• **What is required**
Gather from the material every line that contains the string "with".

_ _ _ _ _

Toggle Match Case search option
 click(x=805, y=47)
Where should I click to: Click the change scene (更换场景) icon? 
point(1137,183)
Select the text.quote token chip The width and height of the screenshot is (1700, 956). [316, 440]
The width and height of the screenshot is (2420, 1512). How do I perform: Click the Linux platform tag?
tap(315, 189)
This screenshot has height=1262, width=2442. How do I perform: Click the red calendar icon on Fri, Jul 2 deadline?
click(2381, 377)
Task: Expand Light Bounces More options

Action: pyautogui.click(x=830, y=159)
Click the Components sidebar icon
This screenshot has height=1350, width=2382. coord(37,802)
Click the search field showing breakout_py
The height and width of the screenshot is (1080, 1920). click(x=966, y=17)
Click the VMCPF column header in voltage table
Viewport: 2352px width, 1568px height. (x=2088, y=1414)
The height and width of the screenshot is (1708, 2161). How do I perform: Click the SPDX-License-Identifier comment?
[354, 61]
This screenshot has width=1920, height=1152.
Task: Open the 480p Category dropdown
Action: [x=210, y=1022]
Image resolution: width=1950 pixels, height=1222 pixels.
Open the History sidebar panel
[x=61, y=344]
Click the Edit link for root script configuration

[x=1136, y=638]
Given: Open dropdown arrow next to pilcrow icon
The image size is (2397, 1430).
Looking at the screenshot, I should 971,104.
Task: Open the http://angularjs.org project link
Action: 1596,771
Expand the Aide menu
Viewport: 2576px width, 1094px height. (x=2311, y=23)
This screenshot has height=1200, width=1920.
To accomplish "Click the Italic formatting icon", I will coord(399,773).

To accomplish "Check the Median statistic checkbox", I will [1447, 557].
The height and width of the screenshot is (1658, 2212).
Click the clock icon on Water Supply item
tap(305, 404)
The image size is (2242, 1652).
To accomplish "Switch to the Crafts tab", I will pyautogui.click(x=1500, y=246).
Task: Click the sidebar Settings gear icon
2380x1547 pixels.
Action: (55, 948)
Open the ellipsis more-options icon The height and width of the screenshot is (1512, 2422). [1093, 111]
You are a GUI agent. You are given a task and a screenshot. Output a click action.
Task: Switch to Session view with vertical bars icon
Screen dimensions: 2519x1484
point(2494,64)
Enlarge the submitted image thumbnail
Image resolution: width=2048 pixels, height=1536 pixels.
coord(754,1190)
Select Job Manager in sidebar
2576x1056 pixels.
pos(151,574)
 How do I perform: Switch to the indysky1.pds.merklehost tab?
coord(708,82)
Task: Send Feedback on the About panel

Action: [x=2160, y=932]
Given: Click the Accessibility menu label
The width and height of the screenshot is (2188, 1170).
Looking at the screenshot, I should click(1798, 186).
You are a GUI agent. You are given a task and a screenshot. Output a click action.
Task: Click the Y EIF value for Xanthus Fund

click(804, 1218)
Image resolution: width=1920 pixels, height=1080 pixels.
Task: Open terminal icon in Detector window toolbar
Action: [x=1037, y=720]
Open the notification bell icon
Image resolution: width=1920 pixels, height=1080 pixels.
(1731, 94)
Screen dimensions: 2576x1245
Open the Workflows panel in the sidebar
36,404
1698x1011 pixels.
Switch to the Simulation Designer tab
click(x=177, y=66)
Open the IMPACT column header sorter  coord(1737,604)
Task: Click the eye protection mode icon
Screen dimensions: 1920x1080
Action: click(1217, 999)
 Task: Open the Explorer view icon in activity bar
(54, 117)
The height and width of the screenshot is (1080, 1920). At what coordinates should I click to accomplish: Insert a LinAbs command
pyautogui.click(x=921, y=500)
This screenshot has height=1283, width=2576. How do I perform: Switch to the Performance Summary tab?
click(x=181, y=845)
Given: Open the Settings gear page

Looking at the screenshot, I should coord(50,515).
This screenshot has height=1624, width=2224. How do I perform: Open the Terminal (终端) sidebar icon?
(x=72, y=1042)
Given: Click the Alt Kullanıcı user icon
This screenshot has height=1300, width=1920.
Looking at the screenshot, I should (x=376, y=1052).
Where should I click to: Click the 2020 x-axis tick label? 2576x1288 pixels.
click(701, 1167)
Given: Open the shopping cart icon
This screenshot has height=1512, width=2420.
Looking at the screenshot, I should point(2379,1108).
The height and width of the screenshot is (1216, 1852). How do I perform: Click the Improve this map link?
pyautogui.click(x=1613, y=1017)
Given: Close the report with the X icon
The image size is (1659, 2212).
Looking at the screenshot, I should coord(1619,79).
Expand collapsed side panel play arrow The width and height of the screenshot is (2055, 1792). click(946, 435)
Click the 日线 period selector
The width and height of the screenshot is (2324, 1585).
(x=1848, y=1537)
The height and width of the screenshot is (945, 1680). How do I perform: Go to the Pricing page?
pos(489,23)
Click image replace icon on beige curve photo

_ _ _ _ _

• **Problem solution**
Task: Switch to Session view with vertical bars icon
Given: Close the report with the X icon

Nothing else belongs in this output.